Task material START

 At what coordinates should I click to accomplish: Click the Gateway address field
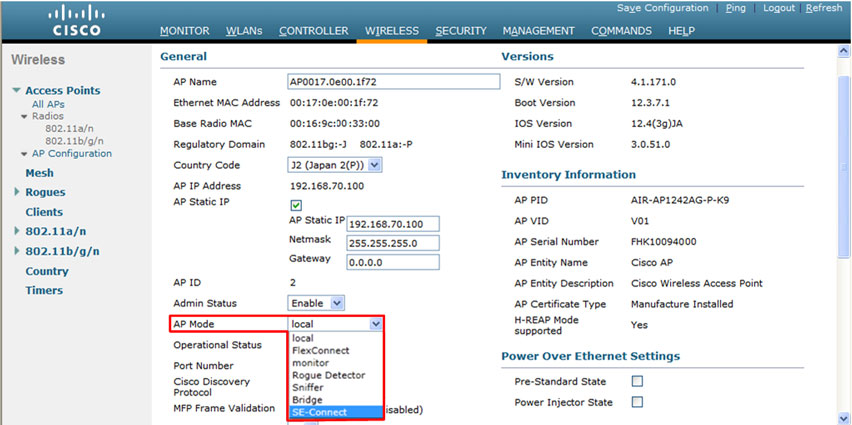392,262
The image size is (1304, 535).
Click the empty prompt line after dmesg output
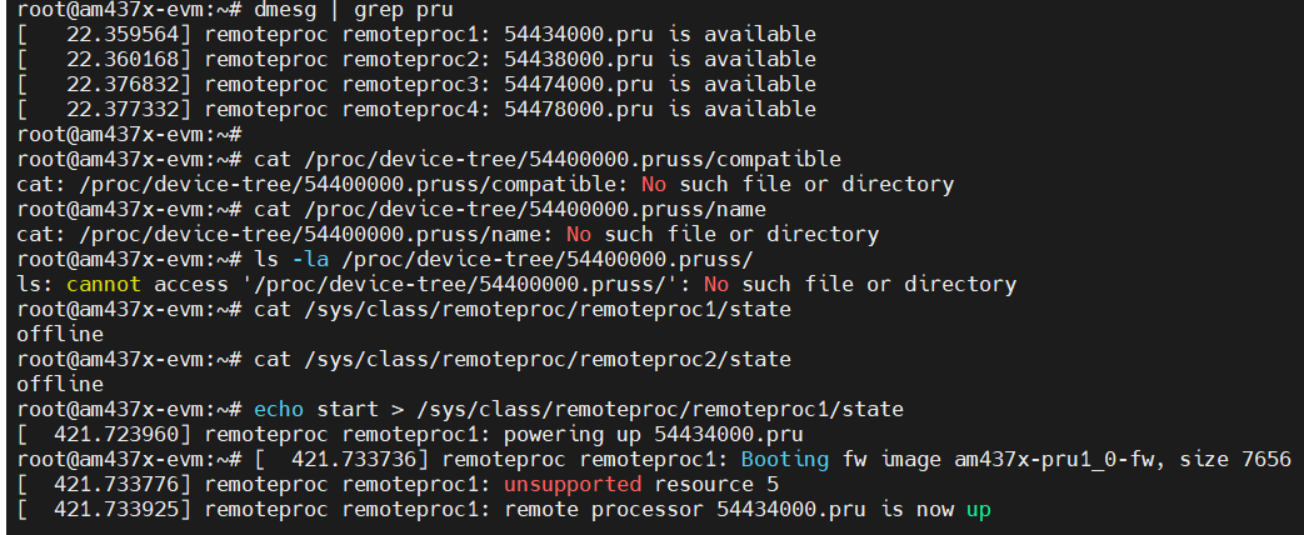(130, 135)
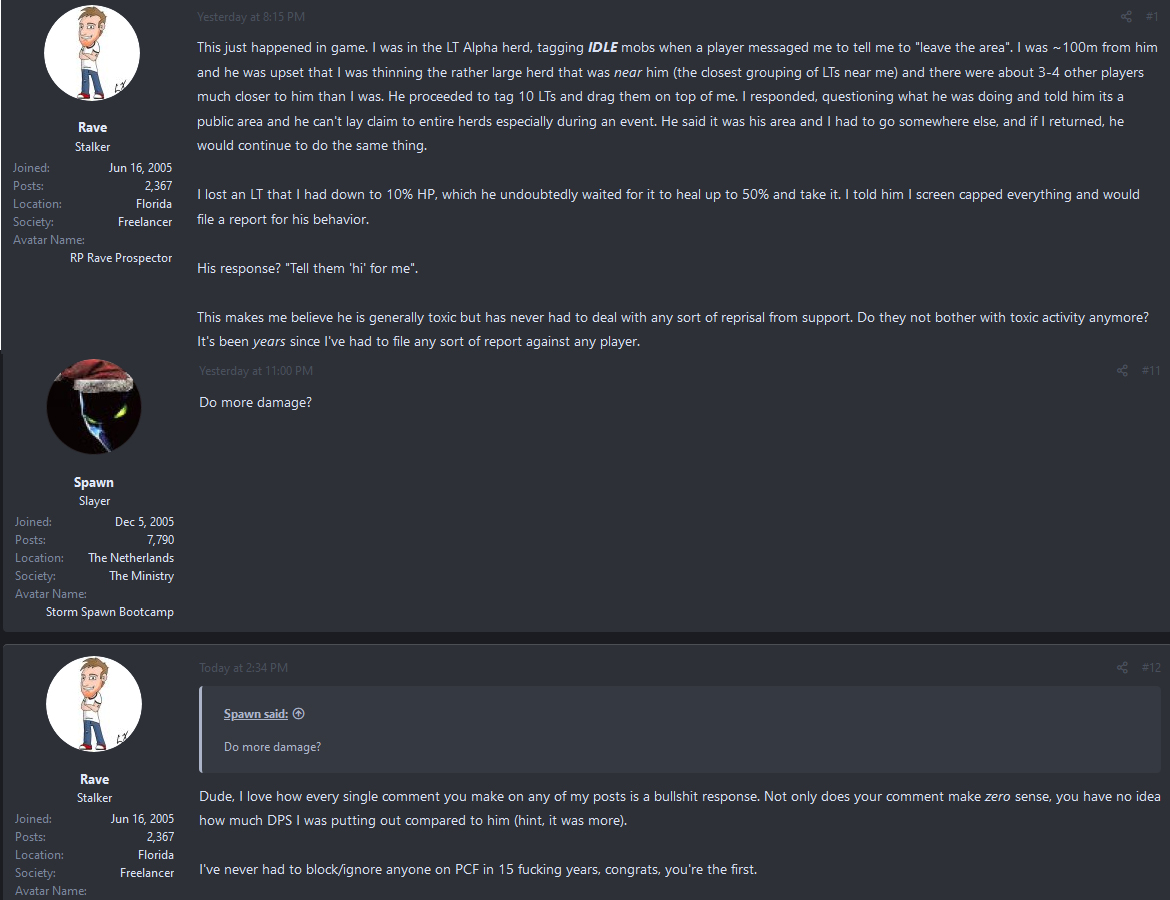Open the Rave username on the first post
Viewport: 1170px width, 900px height.
(93, 128)
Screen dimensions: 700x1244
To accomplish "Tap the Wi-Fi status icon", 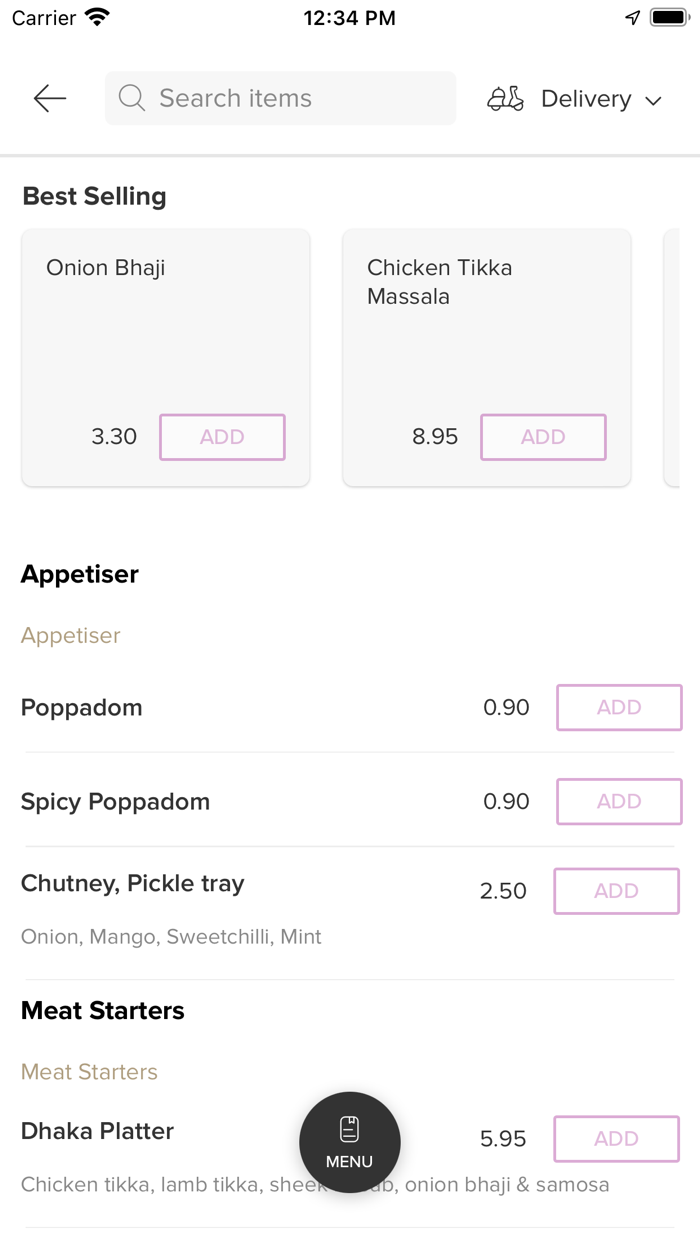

Task material END

- [Exercise requirements]:
Set down the material again exactly. Don't carry over any pictures.

- [Task solution]:
 At what coordinates should I click to accomplish: Click the Gateway address field
392,262
The image size is (1304, 535).
Click the empty prompt line after dmesg output
(130, 135)
Open the Rave username on the first post
Viewport: 1170px width, 900px height.
(93, 128)
Screen dimensions: 700x1244
To accomplish "Tap the Wi-Fi status icon", 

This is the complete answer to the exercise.